2) L’importance de l’implicite
26En effet, comme l’affirme John Searle, le sens littéral d’une phrase “ne s’applique que relativement à un ensemble d’assomptions d’arrière-plan qui ne sont pas réalisées dans la structure sémantique de la phrase, et qui, d’ailleurs, pour une majorité d’entre elles, ne peuvent jamais l’être.”80 Paul Amselek en tire une conclusion très vive sur la théorie kelsénienne : il attaque frontalement la croyance que l’absence de lacunes dans le droit puisse être niée grâce à un principe général selon lequel “tout ce qui n’est pas interdit par le législateur est permis par lui”. Elle s’appuie donc sur une doctrine politique et non juridique81. Il y a ici une intermédiation entre les prémisses implicites et le discours explicite, intermédiation réalisée par l’auditoire, qui reconstruit logiquement le syllogisme dont il lui manque la majeure.
27Les outils d’analyse de la rhétorique sont ici d’une grande utilité et peuvent aisément s’imbriquer avec l’analyse pragmatique : il est aisé de retrouver dans la théorie d’Austin les trois aspects classiques de la rhétorique82. La rhétorique s’illustre pour l’essentiel par des tropes jouant sur des implicites, dont la plus célèbre est la métaphore. Lorsqu’une personne dit “Richard est un lion”, il n’y a aucunement une description logique : Richard est un homme ; il ne peut être un lion. Il y a donc rupture de classe : “homme” est différent de “animal”. Le rapport d’analogie doit donc être cherché plus loin : Richard (x) est aux hommes (x) ce que le lion (y) aux autres animaux (y). Le point de convergence est le courage (z) : Richard est donc courageux comme un lion.

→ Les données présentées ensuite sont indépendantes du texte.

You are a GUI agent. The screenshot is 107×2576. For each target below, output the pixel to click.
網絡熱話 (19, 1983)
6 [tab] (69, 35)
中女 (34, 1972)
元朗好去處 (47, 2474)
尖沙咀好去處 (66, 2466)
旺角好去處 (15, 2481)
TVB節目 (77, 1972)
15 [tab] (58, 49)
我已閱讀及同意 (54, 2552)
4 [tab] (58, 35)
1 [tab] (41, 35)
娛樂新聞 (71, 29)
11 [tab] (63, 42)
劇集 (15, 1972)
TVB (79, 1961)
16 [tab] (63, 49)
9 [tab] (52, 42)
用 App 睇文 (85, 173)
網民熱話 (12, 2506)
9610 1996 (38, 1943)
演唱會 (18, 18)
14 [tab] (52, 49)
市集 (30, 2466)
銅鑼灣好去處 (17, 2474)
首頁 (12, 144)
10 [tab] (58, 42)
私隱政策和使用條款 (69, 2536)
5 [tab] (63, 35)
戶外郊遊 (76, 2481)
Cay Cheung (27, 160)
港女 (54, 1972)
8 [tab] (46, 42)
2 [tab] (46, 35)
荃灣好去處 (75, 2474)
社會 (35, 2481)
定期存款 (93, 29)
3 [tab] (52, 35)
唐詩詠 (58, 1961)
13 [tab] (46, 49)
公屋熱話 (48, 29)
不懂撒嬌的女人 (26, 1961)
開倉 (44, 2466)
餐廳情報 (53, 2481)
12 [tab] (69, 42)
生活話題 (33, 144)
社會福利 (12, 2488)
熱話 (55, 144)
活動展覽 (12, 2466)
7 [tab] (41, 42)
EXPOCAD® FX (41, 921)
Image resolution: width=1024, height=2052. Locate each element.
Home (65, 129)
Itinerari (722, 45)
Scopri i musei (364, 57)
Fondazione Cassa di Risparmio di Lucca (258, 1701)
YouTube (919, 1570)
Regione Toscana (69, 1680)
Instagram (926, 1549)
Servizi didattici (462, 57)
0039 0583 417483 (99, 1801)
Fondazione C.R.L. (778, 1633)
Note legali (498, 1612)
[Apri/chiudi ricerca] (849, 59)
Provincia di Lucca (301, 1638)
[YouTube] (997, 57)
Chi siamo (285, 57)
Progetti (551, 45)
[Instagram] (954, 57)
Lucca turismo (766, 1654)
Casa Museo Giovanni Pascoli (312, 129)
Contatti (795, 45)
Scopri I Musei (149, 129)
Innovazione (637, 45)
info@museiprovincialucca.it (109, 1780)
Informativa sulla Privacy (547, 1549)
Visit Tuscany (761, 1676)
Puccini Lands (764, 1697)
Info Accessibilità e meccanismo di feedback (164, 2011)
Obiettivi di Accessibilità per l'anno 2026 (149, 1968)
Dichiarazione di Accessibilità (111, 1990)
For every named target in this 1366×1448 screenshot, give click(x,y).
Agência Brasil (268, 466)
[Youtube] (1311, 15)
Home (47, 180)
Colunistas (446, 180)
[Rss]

Figure 1 - Forme de la métaphore83
28Le procédé est similaire lorsque, par exemple, l’enseignant en cours de droit, reprenant Kelsen, affirme qu’il n’existe pas de lacune en droit du fait d’une doctrine libérale : est sous-entendu, pour l’étudiant, que cela est une règle juridique positive. Or, il n’en est aucunement le cas. Si la figure de l’enthymème – un raisonnement dont une des prémisses est éludée, car tenue pour certaine – est récusée par la démarche scientifique rigoureuse, il convient d’admettre que nous l’effectuons en permanence : comme le dit l’expression, il ne sert à rien de réinventer la roue ; autrement, toute démonstration serait d’une lourdeur insupportable. Le propos est donc éludé de ce qui ne pose pas problème et qui est communément admis. C’est donc cet implicite, un a priori au sens néokantien, qui induit intégralement la compréhension du discours : s’il n’est pas partagé ou saisi, alors l’étudiant ne comprendra pas ou fera un contresens. À l’inverse, s’il reçoit effectivement ce message, alors il intègrera de fait cet a priori dans sa pratique. De cette manière, l’enseignant modèle les étudiants sur ce qui est un bon raisonnement, une solution satisfaisante. Surtout, il transmet de manière implicite une certaine vision de l’objet droit. Autrement dit, il tend à propager ses sensibilités en théorie du droit84.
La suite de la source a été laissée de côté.